NXapm_paraprobe_selector_config, NXapm_paraprobe_selector_results

Configuration and results respectively of the paraprobe-selector tool. Defining complex spatial regions-of-interest to filter reconstructed datasets. Store which points are inside or on the boundary of complex spatial regions-of-interest.

NXapm_paraprobe_spatstat_config, NXapm_paraprobe_spatstat_results

Configuration and results respectively of the paraprobe-spatstat tool. Compute spatial statistics on the entire or selected regions of the reconstructed dataset.

NXapm_paraprobe_nanochem_config, NXapm_paraprobe_nanochem_results

Configuration and results respectively of the paraprobe-nanochem tool. Compute delocalization, iso-surfaces, analyze 3D objects, composition profiles, and mesh interfaces.

NXapm_paraprobe_clusterer_config, NXapm_paraprobe_clusterer_results

Configuration and results respectively of the paraprobe-clusterer tool. Compute cluster analyses with established machine learning algorithms using CPU or GPUs.

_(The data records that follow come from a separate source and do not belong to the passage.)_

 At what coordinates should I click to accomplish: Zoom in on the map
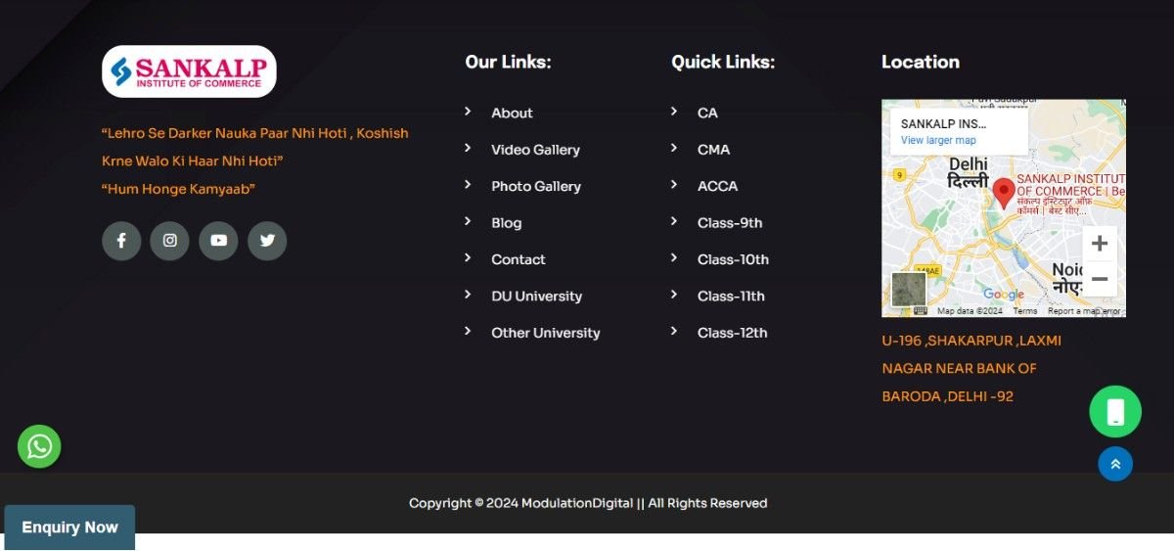pos(1100,244)
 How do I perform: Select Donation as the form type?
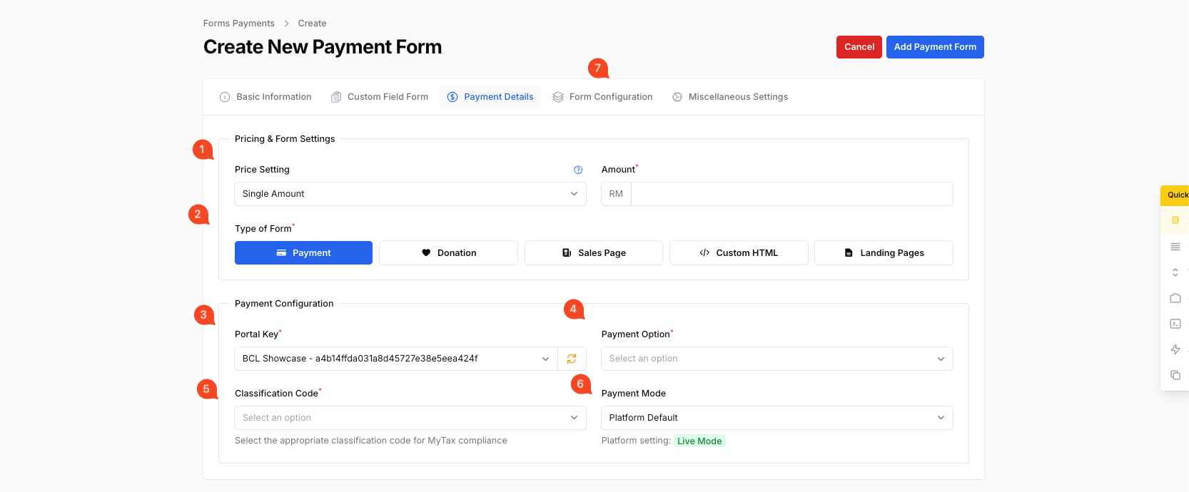(x=448, y=253)
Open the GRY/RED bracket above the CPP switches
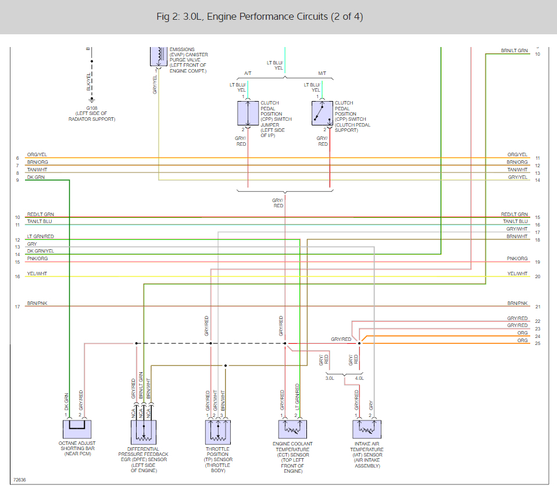This screenshot has width=557, height=496. (284, 192)

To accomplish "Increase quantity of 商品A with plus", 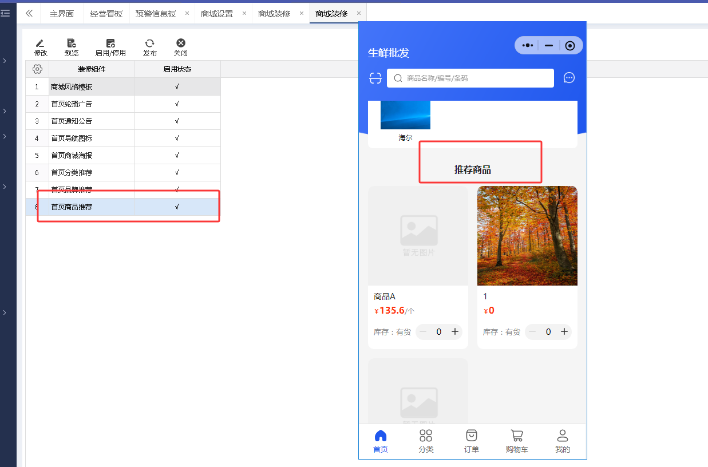I will 455,332.
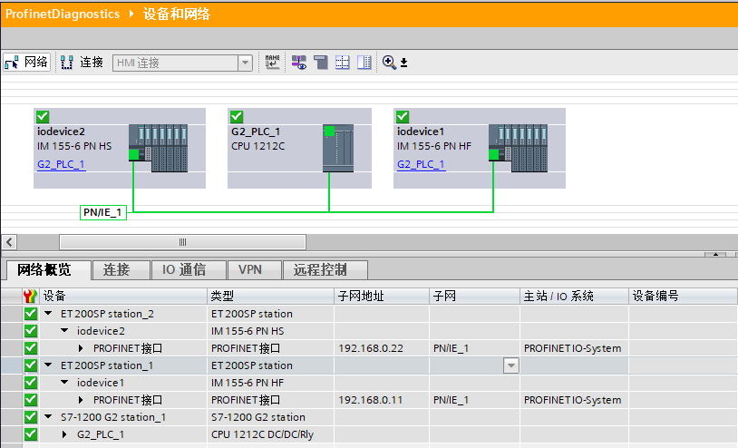Click the diagnostics icon in table header
Screen dimensions: 738x448
point(31,297)

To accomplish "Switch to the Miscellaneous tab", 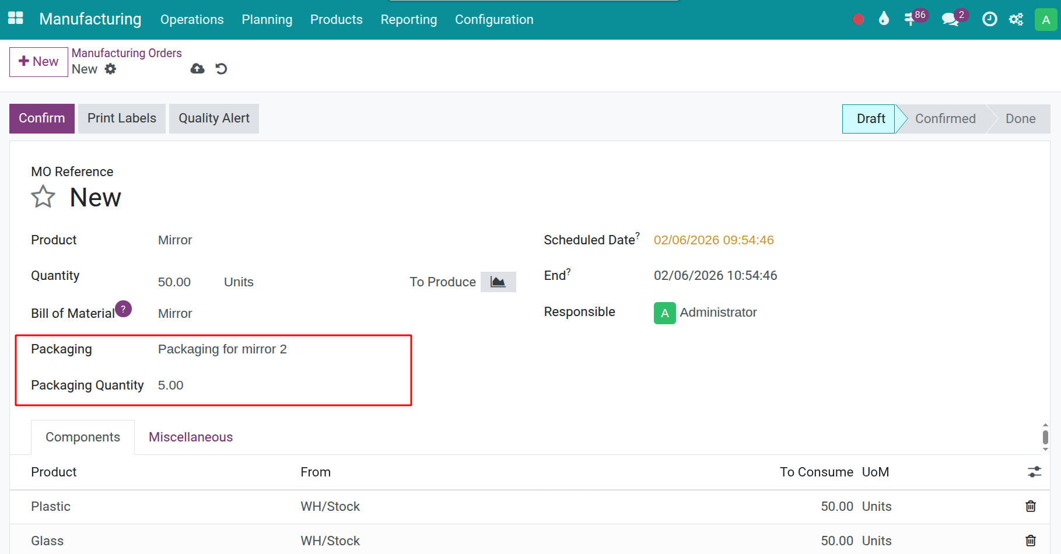I will point(191,437).

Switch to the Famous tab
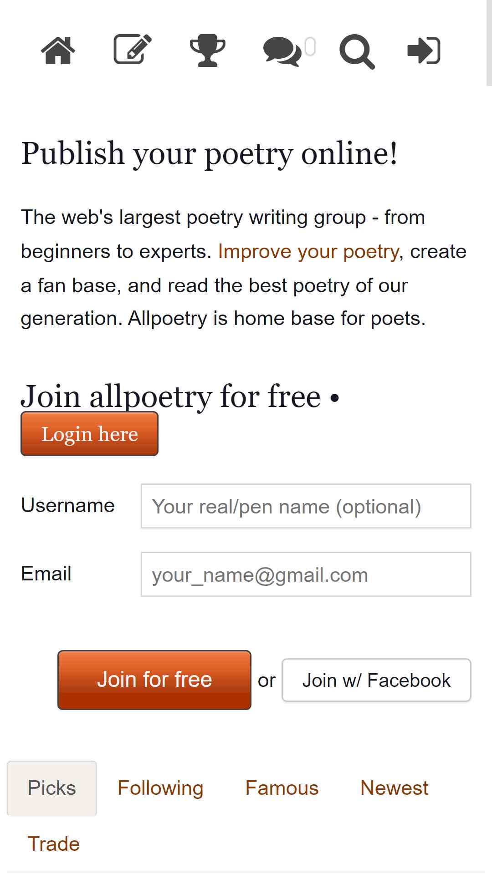point(282,788)
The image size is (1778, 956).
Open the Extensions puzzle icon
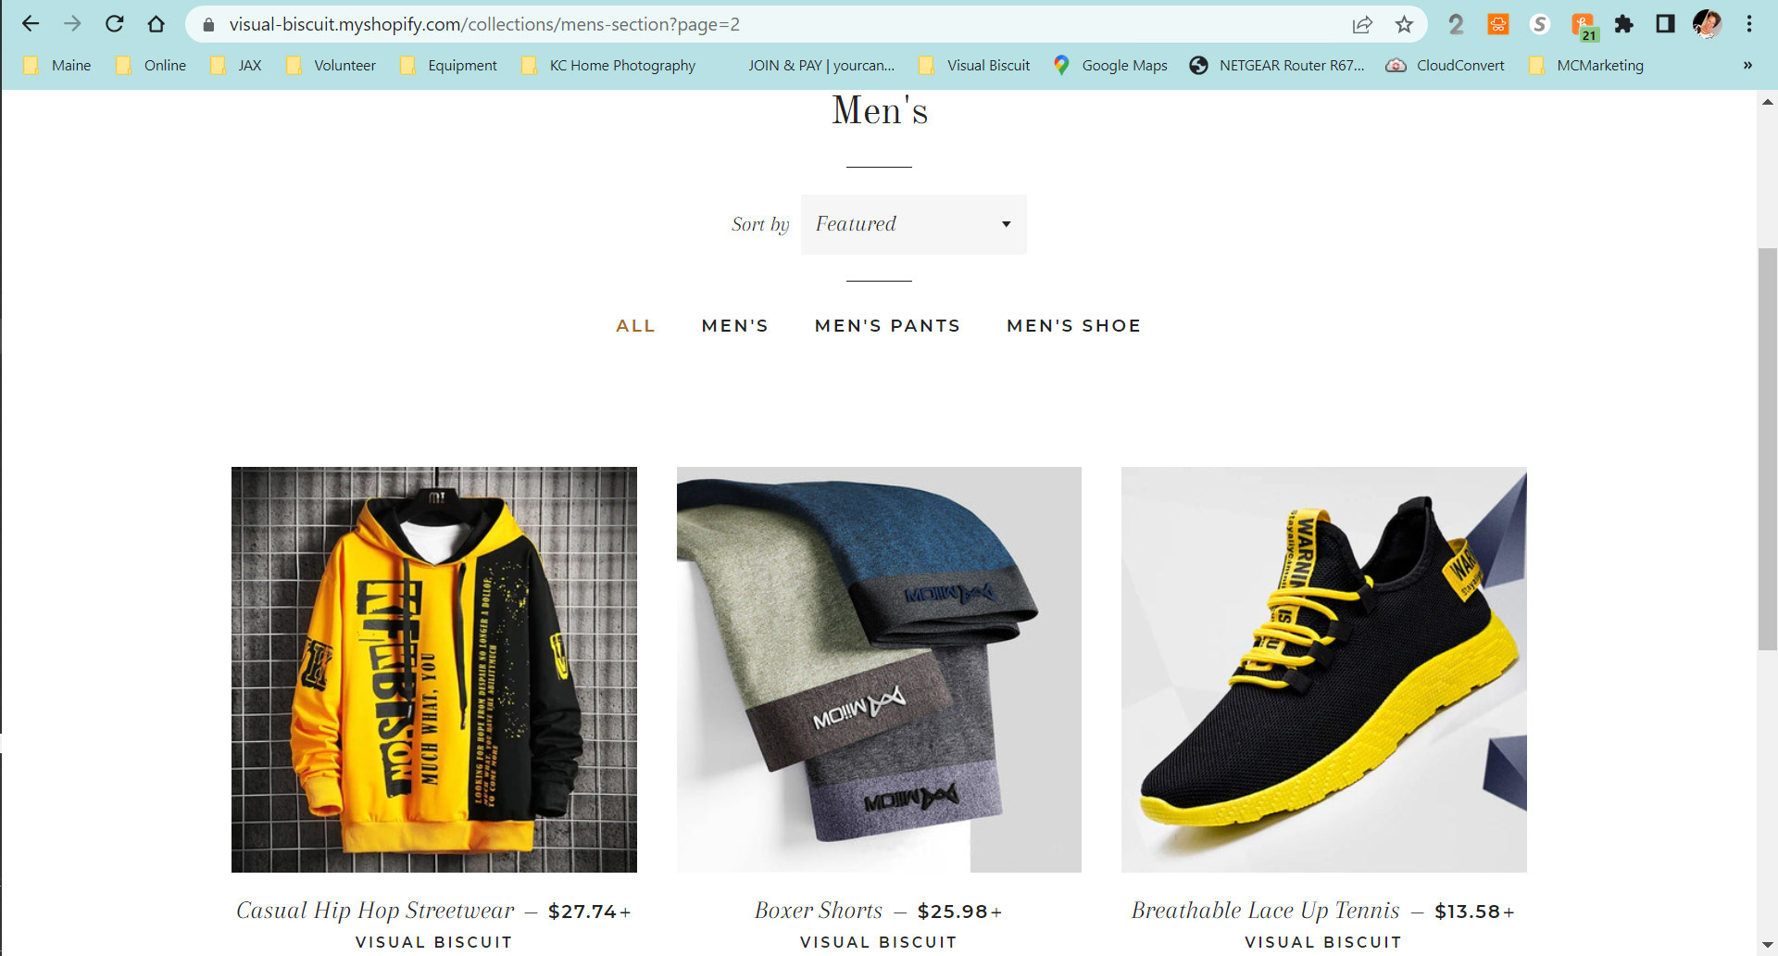pyautogui.click(x=1623, y=24)
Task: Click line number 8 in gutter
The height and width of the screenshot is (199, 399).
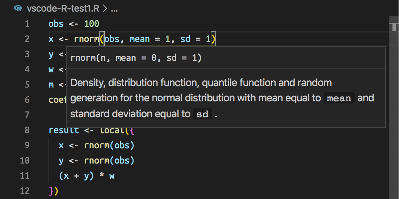Action: [27, 130]
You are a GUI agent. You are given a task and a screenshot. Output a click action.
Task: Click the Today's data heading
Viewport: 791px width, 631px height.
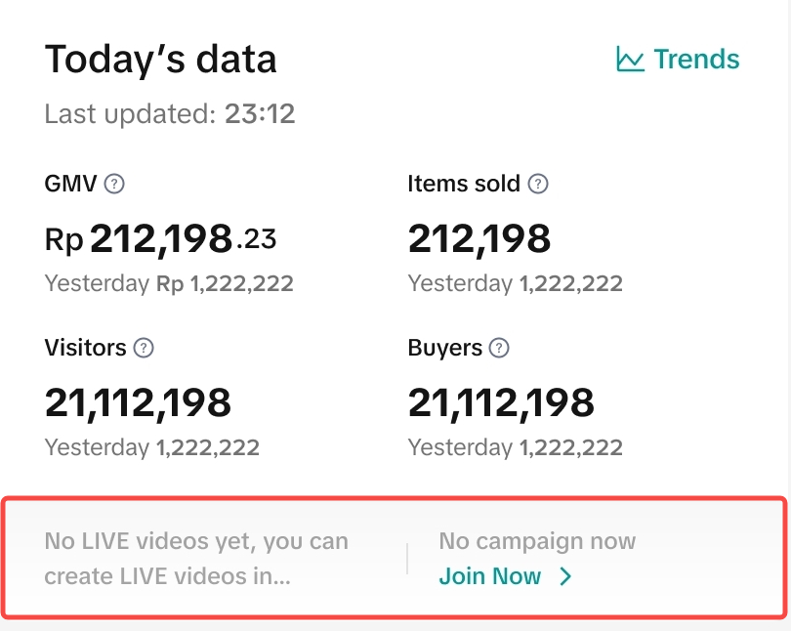(x=161, y=60)
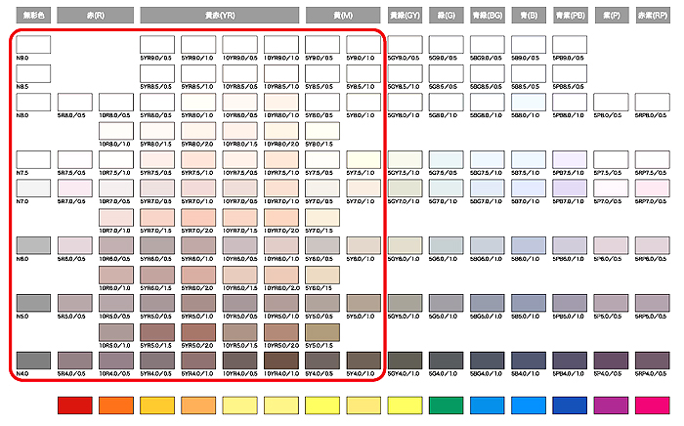Pick the 5YR5.0/2.0 brown swatch

(197, 331)
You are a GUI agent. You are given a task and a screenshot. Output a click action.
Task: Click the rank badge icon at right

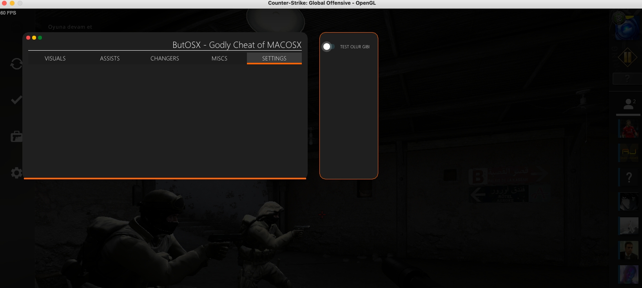coord(627,58)
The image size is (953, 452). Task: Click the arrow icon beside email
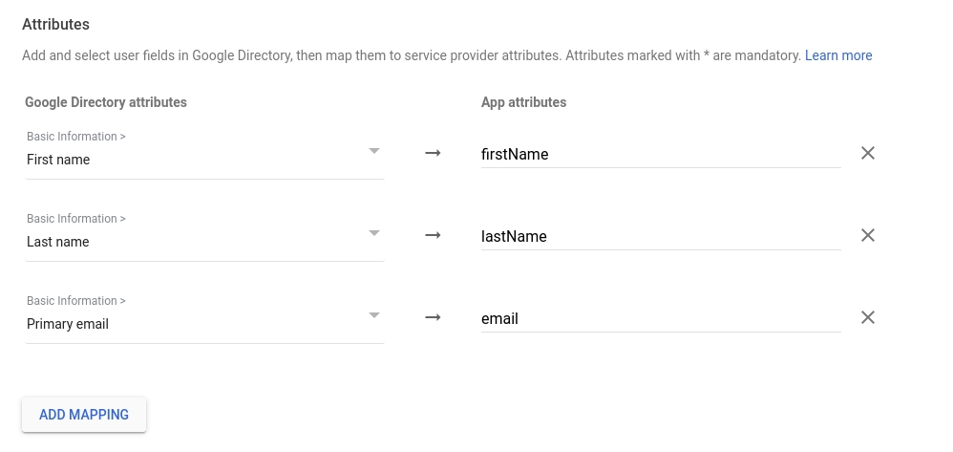pyautogui.click(x=433, y=317)
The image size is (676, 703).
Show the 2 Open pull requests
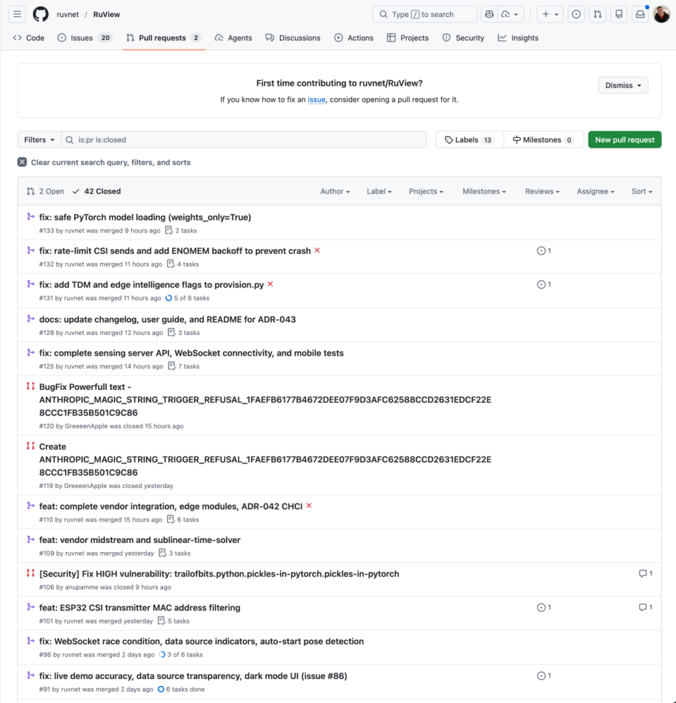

NXapm_paraprobe_intersector_config, NXapm_paraprobe_intersector_results

Configuration and results resepctively of the paraprobe-intersector tool. Analyze volumetric intersections and proximity of 3D objects discretized as triangulated surface meshes in continuum space to study the effect the parameterization of surface extraction algorithms on the resulting shape, spatial arrangement, and colocation of 3D objects via graph-based techniques.

Joint work German NFDI consortia NFDI-MatWerk and FAIRmat

Members of the FAIRmat and the NFDI-MatWerk consortia of the German National Research Data Infrastructure are working together within the Infrastructure Use Case IUC09 of the NFDI-MatWerk project to work on examples how software tools in both consortia become better documented and interoperable to use. Within this project, we have also added the CompositionSpace tool by A. Saxena et al. that has been developed at the Max Planck Institute for Sustainable Materials in Düsseldorf

NXapm_compositionspace_config, NXapm_compositionspace_results

Results of a run with Alaukik Saxena’s composition space tool.